My Real-Life Nightmare – Dealing with an Emergency
Guest Author: Dorothy Tannahill-Moran
I was involved in a very serious 3-car accident. A car attempted to illegally pass me on a blind hill and hit an oncoming car head-on. Both drivers were killed and the passengers were seriously injured. This was out in the country where there was very little traffic. It was just me and a very unreliable cell phone. When I finally got 911 on the phone, only a croak came out of my mouth. My throat had closed up due to the trauma and my (undiagnosed at the time) spasmodic dysphonia. I pushed through it and was able to get the words out, not easily and not beautifully but well enough to get help. My throat hurt for days afterward because of how determined I was to utter the needed words to deal with this tragic event.
We all know the challenges of daily life with spasmodic dysphonia and voice disorders. Picking up the phone to make a doctor’s appointment is frustrating. Trying to order fast food at a drive-through speaker is next to impossible. And we can’t leave out the agony of an automated phone system. Eventually, we all get the job done but not without some sense that we just climbed a skyscraper. Exhausted and maybe even a little deflated as we wait in expectation of the inevitable next challenging task. These things are frustrating parts of living with a voice disorder. However it turns out that one of the most agonizing things is the silent fear of an emergency like mine, where your voice won’t work when you need it the most.
So I say, instead of living with this fear that you might be faced with an emergency, prepare for the likelihood that someday you will. I encourage you to think through some of the emergency scenarios you might encounter, maybe a car accident like mine, or a loved one falls, or a fire at your home. Imagine it’s just you and the emergency situation. Can you manage it considering your voice challenges? Can you pick up the phone to speak to 911 well enough to get the needed help? Can you warn someone well enough and fast enough to keep them from harm? What WILL you do in an emergency? I can only say that even though this seems a morbid thought, preparation will build confidence. You’ll have a plan you can call on in case something happens and I think you will be empowered by this exercise to rise to whatever crisis comes your way.

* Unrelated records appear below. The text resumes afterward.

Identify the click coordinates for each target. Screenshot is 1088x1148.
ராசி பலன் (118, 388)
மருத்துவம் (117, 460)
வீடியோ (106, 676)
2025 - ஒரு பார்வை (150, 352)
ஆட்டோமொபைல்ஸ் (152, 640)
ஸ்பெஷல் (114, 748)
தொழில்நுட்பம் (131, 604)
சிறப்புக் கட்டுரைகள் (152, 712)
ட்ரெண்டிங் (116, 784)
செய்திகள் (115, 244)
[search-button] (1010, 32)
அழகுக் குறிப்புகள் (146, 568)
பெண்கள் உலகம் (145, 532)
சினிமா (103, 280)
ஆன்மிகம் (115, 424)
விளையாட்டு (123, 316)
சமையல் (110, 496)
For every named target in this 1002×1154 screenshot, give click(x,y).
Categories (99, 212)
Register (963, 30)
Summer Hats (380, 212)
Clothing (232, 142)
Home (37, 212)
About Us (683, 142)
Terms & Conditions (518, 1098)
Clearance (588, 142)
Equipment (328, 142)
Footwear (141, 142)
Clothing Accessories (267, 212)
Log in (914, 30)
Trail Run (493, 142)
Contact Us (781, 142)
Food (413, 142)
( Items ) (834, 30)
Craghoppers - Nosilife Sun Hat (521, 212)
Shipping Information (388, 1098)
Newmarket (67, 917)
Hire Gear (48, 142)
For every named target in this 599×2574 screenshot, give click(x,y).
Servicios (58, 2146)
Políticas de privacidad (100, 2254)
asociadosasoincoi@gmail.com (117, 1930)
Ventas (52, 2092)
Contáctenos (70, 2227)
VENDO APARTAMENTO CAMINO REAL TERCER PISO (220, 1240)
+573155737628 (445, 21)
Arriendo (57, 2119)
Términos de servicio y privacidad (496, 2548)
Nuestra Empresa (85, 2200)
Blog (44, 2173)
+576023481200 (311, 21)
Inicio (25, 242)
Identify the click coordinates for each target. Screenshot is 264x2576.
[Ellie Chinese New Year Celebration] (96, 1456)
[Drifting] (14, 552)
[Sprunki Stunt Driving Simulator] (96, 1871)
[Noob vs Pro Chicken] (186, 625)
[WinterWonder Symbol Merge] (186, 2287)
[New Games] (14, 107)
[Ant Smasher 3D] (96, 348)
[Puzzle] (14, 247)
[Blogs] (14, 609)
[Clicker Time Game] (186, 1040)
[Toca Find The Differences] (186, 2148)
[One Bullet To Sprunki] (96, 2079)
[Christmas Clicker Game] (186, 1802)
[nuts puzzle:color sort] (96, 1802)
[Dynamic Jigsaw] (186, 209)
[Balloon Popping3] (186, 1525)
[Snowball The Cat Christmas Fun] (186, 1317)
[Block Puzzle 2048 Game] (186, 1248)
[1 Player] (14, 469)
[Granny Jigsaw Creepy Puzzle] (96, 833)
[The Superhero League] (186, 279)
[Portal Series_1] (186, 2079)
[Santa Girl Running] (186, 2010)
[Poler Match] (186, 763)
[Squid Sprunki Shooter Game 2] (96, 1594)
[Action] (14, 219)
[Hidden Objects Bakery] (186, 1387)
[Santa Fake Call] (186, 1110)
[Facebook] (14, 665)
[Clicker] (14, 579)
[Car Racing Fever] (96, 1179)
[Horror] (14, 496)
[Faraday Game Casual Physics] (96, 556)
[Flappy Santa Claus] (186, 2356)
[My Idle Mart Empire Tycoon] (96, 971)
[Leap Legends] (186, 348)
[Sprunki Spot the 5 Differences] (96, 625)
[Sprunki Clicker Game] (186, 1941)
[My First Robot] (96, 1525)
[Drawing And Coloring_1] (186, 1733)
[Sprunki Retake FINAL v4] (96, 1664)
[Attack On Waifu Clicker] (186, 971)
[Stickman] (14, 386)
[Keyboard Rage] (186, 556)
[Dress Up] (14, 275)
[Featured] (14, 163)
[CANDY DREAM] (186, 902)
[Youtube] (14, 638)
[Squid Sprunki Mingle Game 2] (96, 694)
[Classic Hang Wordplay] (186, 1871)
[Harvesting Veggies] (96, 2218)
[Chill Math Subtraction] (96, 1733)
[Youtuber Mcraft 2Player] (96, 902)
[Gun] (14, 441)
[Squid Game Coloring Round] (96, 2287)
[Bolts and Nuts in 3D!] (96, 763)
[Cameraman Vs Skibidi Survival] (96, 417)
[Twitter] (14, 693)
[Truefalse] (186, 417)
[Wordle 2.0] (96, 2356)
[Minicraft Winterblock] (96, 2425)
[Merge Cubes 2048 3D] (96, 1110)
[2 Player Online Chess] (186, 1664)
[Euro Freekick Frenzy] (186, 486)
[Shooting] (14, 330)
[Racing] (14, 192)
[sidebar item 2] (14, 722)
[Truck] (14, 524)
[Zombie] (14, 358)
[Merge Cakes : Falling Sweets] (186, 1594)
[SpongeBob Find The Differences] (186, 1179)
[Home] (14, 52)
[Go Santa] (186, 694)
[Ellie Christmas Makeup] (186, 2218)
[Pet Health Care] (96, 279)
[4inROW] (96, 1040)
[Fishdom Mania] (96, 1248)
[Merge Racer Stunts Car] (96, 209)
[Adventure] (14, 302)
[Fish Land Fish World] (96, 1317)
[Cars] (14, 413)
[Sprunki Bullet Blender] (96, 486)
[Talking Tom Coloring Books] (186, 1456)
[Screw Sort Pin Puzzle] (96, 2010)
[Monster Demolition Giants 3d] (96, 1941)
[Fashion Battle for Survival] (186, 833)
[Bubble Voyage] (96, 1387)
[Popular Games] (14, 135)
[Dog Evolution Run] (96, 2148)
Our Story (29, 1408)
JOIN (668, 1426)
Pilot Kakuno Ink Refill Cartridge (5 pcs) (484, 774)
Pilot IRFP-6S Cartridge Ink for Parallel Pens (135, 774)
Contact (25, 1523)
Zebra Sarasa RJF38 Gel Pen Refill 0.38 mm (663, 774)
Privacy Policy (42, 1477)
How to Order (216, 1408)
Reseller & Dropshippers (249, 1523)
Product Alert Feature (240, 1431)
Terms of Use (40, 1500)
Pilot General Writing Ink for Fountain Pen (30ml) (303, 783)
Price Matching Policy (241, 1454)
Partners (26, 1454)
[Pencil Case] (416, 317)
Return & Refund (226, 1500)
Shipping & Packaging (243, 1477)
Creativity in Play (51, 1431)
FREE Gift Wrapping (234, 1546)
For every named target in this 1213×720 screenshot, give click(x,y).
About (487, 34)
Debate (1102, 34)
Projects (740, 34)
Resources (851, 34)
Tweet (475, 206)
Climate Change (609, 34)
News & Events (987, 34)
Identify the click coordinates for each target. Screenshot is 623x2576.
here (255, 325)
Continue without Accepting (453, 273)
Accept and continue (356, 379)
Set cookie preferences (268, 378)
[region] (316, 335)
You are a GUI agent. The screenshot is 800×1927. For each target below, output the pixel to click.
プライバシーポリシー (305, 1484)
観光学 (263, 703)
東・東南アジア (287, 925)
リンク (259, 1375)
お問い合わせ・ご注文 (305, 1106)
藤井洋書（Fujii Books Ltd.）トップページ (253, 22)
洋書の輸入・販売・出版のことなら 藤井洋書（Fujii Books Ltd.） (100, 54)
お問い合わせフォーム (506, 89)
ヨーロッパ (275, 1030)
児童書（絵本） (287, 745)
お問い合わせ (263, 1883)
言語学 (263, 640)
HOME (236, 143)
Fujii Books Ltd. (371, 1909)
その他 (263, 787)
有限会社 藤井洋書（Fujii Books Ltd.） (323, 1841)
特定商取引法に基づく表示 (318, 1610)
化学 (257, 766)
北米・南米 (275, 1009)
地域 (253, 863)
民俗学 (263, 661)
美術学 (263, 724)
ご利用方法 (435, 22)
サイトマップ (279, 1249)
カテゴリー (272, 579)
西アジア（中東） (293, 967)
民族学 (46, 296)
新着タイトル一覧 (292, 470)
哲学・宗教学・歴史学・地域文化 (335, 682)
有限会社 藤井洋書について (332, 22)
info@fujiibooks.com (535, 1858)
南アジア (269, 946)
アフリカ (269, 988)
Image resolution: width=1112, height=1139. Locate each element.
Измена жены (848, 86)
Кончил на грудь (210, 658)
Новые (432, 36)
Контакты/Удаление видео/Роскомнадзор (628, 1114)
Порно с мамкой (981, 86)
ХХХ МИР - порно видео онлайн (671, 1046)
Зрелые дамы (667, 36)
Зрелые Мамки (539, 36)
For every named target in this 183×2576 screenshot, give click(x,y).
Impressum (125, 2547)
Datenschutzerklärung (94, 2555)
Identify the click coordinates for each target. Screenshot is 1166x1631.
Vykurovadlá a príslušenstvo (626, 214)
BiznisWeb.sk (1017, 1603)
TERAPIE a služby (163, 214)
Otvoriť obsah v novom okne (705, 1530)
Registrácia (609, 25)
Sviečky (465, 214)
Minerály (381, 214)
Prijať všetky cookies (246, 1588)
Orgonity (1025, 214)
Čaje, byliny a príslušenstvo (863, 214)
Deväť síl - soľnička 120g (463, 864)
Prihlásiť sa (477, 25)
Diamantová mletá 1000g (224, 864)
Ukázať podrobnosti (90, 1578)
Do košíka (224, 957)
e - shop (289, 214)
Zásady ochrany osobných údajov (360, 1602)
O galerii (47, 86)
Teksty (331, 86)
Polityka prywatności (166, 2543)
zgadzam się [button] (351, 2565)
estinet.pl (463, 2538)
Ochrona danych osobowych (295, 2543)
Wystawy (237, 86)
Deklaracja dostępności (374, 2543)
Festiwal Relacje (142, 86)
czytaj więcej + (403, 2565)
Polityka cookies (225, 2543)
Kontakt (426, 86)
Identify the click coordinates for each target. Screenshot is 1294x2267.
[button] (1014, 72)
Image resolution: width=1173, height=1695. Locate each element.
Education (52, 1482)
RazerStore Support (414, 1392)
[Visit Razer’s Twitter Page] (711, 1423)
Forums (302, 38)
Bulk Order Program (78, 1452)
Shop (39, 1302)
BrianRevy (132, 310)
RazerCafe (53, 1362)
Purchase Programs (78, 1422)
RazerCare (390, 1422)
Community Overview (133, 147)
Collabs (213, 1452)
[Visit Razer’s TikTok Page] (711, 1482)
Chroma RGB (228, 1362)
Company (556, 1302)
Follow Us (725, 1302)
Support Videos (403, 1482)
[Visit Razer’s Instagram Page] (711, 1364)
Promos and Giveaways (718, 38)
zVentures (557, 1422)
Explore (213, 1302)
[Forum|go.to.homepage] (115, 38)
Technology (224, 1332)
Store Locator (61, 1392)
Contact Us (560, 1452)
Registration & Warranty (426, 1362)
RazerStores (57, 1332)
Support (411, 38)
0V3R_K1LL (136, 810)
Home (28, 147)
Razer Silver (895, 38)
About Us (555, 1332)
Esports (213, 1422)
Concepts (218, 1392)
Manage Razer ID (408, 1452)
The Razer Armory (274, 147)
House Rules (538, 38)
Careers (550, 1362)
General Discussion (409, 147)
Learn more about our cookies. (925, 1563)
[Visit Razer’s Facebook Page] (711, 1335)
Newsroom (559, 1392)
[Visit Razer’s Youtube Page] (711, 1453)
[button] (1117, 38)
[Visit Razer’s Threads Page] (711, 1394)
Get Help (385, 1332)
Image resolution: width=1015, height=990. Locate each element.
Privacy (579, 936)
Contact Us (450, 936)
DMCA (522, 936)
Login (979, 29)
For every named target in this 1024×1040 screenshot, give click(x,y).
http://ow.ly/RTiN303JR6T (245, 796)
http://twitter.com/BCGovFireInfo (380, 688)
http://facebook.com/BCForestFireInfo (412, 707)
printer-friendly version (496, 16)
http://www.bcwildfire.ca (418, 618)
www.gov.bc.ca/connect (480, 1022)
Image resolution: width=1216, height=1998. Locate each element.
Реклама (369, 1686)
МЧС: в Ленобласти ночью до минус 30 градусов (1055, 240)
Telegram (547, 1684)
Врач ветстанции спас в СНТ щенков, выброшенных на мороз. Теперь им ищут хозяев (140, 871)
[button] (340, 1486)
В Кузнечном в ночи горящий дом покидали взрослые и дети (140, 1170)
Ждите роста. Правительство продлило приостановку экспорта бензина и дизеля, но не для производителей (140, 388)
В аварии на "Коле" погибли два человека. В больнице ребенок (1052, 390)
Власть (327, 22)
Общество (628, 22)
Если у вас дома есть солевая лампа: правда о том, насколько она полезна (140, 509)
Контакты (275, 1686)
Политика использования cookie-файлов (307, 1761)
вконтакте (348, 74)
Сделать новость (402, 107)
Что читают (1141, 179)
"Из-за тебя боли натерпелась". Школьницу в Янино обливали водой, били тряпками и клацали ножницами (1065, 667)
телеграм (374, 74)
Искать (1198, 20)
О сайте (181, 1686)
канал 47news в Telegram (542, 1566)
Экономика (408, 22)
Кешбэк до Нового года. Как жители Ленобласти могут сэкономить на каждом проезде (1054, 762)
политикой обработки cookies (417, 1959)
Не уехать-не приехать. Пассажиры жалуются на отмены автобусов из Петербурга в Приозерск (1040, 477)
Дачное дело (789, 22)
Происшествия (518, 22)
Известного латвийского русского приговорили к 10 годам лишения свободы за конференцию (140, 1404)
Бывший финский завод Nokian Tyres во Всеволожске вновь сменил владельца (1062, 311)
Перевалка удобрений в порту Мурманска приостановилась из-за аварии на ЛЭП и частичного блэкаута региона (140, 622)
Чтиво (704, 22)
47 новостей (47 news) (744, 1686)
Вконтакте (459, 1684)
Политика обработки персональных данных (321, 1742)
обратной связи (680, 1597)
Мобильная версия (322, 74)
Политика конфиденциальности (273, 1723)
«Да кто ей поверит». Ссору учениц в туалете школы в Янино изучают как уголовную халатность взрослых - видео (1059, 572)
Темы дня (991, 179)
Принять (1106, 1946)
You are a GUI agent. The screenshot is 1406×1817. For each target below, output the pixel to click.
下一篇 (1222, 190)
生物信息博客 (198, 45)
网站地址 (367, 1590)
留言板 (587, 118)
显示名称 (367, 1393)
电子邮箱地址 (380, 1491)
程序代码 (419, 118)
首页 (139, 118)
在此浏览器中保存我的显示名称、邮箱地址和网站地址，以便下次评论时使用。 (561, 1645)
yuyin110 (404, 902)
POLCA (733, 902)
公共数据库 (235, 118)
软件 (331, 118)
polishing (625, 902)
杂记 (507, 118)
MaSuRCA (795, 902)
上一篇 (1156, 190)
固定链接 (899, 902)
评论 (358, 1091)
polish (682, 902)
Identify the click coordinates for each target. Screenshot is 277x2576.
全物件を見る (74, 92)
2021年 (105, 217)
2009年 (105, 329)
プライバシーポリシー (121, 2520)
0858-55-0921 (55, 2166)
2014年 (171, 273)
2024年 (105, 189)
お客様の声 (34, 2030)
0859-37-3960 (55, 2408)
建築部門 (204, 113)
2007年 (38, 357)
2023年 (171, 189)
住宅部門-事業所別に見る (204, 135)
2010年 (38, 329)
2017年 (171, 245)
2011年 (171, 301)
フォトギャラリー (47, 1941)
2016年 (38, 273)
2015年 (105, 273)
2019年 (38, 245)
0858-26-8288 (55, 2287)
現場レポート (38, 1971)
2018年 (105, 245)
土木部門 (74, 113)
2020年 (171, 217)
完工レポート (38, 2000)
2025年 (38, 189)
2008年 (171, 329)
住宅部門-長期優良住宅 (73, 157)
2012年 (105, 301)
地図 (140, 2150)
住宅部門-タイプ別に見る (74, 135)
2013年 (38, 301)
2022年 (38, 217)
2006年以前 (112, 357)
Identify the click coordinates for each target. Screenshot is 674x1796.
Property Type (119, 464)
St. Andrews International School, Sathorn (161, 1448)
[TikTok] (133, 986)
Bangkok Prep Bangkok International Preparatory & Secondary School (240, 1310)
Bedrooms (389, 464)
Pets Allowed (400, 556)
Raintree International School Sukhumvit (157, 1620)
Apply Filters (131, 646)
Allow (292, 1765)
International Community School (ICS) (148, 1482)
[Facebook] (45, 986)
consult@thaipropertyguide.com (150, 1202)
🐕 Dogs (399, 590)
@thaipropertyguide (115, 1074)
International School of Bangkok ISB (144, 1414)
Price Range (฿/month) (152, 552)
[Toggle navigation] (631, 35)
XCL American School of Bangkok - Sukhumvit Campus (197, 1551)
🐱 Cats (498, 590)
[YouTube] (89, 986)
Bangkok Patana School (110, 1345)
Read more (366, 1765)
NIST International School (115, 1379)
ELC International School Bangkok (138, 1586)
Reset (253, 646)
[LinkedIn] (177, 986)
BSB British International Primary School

Here are some thoughts on planning for your emergency situation:
Keep in mind that 911 operators are trained listeners because they receive phone calls from people completely unable to speak. Don’t hesitate to call them. You will both do your best to communicate and they will respond to your emergency. Take a deep breath and say “help”. It’s the start they need to respond.
Pre-plan your easiest emergency statement
Each voice disorder has difficult sounds. If you are like others with adductor SD, abductor SD or tremor, you think of better ways to say things that optimize your voice all the time. Create your ideal sentence in advance. Do it right now. How can you say “I need help” with the least resistance from your voice disorder? Make one for “there’s a fire” or “we need an ambulance”.
When it’s you and only you
There may be situations where 911 is either not available or isn’t the best first step for you to take. It could be a situation like discovering a house fire and needing to quickly alert the residents to get them aware and evacuating. Use whatever voice you have and be prepared to be as loud as you can get. Use anything available to make noise to get others’ attention. Look around you right now and think about things you could use to get someone’s attention. It could be a house bell, car horn or even a noise app on your phone. You might be surprised at just how creative you can get, especially when someone’s life depends on it.
Practice, practice, practice
It’s not surprising that first-responders suggest families practice leaving the house and planning a meeting location in the event of a fire. Practice is the key to preparation. If you spend time on the lake with poor cell service you might plan something like waving your arms to other boaters as your primary source of communication. If you’re in your apartment, maybe you bang on the neighbor’s wall. Think about potential situation and make a plan. Doing this will make you more confident and more prepared.
Believe in yourself – You can do this!
Keep in mind that our emergency responders know what to do because they have trained, prepared, and practiced. Even with all of that advanced preparation, they are always encountering unique situations but have a toolkit of actions to draw upon. You don’t have to prepare like a first responder but you do need some level of preparation and thinking about what you would do. I asked a local emergency responder for some expert advice. Here’s what he said.
I would never wish an emergency or tragedy on anyone but I have learned from my own situation that I can manage whatever life throws at me. I’m as prepared as I can possibly be and do realize that I can never think of everything, but I can be comforted in knowing “I’ve got this.” I hope the same for you.